TRY IT ->
Where in the data below does the word "width" appear? Copy each line that holds it.
__________________________________________________
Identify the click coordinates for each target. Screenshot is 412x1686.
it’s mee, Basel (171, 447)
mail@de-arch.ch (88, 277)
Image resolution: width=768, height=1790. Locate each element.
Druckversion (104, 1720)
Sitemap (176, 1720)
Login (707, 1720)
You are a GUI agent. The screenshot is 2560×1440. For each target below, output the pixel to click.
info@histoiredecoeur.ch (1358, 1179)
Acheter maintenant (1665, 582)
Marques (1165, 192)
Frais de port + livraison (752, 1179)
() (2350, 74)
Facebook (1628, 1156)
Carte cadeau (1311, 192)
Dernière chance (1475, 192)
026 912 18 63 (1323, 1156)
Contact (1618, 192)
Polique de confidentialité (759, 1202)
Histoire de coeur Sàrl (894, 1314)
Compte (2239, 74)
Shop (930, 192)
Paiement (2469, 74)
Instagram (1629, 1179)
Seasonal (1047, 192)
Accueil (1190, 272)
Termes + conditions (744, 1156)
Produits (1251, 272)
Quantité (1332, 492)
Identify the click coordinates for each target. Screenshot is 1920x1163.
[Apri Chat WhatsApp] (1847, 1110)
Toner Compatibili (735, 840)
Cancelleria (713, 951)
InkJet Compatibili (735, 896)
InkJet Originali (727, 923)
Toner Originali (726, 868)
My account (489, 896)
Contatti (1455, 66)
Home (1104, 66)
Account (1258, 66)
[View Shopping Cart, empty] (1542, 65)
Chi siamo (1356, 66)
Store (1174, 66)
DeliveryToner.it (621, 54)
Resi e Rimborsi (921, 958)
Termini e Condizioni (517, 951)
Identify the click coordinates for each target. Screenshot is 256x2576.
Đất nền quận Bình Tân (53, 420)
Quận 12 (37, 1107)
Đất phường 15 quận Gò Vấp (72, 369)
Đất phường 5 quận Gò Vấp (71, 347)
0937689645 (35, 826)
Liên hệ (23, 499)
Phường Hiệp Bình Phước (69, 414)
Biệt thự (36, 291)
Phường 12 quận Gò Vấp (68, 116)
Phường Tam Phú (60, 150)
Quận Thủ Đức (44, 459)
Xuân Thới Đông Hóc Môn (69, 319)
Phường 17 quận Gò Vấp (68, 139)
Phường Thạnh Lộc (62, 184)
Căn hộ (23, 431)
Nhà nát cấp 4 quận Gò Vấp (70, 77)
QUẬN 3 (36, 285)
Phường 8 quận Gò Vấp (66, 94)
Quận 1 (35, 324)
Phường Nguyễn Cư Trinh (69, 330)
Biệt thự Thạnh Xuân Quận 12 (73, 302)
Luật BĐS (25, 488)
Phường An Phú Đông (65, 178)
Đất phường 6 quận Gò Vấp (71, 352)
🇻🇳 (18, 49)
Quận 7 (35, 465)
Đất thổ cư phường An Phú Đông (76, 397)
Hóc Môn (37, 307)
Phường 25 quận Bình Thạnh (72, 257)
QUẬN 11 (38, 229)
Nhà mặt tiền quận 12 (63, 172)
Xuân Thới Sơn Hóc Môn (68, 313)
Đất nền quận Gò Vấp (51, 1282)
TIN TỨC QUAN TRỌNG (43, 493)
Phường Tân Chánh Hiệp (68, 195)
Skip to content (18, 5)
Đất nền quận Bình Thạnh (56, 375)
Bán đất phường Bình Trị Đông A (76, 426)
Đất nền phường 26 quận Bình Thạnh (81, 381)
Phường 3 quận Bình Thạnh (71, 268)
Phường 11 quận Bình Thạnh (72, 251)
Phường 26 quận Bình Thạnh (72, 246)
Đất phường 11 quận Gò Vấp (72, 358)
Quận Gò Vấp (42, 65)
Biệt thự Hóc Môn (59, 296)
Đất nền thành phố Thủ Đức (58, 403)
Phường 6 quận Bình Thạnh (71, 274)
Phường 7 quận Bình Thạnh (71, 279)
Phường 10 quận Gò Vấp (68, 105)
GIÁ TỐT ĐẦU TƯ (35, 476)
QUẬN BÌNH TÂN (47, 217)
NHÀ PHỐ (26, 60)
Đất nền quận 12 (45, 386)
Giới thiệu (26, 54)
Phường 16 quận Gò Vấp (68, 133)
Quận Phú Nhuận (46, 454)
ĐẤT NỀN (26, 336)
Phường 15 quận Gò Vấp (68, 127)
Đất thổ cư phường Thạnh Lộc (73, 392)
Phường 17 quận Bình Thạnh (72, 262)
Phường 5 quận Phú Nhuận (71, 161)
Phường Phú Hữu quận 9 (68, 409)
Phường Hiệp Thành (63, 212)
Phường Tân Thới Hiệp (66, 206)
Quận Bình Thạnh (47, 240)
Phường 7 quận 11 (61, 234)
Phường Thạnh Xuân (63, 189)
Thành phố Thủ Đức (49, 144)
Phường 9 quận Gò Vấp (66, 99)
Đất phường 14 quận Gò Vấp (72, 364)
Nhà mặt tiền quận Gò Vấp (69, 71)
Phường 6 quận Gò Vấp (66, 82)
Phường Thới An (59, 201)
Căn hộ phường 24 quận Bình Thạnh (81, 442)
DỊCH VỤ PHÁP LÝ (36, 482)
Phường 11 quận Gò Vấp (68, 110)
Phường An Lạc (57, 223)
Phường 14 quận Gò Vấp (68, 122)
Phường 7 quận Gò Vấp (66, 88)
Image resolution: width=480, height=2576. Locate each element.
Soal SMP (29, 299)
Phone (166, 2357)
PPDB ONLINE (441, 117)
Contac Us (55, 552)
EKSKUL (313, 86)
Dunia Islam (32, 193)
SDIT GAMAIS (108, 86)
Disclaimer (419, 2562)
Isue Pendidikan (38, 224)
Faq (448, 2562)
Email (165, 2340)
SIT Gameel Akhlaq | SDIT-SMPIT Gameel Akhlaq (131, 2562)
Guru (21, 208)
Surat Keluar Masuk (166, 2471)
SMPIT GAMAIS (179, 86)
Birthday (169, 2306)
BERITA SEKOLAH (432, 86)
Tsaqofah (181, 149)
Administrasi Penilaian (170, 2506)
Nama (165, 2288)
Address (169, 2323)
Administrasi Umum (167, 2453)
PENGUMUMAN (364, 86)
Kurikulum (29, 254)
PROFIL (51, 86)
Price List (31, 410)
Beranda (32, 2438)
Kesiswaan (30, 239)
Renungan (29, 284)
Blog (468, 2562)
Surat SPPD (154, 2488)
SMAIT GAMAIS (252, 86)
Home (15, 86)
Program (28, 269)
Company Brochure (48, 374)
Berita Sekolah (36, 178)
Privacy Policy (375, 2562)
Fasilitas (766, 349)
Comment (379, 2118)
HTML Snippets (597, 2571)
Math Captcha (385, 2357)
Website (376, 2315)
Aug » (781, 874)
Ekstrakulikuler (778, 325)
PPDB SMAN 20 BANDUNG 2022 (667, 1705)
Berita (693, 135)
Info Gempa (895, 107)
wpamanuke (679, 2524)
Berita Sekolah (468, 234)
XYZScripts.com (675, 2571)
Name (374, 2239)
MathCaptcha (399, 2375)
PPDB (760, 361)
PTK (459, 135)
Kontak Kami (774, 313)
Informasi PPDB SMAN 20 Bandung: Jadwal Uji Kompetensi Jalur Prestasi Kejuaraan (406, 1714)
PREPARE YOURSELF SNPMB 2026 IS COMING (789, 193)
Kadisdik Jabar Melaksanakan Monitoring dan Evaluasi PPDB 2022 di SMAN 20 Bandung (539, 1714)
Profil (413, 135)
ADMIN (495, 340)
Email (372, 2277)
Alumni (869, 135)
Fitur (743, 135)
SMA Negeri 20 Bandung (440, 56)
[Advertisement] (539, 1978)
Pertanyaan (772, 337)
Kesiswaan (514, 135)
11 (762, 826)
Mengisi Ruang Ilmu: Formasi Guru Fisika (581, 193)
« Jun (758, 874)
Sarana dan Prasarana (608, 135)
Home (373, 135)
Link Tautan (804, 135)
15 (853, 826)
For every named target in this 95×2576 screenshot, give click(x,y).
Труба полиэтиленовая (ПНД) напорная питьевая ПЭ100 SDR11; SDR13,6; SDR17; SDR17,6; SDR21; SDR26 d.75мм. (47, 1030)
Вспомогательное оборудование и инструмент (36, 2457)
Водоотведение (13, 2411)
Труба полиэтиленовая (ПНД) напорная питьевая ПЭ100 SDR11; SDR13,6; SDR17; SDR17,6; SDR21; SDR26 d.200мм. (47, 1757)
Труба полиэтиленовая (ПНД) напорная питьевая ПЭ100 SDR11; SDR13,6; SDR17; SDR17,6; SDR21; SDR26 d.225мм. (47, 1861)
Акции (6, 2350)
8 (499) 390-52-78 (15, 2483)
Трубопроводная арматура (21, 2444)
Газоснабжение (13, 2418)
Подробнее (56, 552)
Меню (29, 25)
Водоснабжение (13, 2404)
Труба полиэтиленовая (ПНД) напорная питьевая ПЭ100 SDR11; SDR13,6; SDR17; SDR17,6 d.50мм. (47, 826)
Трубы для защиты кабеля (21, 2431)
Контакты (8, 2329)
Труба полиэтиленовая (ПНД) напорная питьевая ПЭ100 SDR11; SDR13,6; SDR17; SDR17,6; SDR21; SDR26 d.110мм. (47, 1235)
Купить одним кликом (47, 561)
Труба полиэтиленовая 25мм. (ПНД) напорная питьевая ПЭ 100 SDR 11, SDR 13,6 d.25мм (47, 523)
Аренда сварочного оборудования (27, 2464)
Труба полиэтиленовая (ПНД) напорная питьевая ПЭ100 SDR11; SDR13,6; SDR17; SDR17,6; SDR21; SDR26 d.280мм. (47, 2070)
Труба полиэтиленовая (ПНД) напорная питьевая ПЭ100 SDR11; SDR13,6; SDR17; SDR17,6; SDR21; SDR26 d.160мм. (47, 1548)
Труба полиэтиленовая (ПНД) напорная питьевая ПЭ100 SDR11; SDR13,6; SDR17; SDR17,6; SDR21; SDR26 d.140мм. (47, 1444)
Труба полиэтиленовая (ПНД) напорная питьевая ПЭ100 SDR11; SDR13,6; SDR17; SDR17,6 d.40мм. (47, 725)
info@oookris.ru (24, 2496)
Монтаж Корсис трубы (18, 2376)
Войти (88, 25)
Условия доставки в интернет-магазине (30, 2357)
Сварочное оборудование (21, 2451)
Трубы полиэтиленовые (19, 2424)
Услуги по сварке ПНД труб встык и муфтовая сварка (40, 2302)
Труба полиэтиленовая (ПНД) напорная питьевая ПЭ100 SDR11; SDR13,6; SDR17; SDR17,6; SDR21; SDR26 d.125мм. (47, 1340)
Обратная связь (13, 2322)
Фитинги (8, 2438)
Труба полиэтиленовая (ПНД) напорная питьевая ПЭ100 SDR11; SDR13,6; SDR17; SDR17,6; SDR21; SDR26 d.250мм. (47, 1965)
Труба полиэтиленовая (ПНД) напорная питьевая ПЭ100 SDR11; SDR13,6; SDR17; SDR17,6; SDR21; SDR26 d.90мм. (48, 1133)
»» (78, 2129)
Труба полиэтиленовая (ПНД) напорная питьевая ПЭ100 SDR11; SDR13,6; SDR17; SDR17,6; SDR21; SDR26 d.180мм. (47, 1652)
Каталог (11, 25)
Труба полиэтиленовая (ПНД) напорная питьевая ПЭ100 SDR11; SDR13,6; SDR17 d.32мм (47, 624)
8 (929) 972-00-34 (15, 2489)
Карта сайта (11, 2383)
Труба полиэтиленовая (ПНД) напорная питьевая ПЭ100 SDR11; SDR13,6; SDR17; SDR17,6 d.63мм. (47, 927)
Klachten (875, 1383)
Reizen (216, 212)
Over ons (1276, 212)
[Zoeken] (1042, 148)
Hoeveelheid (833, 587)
__________________________________________________
SOLUTION BELOW ->
Image resolution: width=768, height=1790. Locate each element.
Image resolution: width=480, height=2576. Locate each element.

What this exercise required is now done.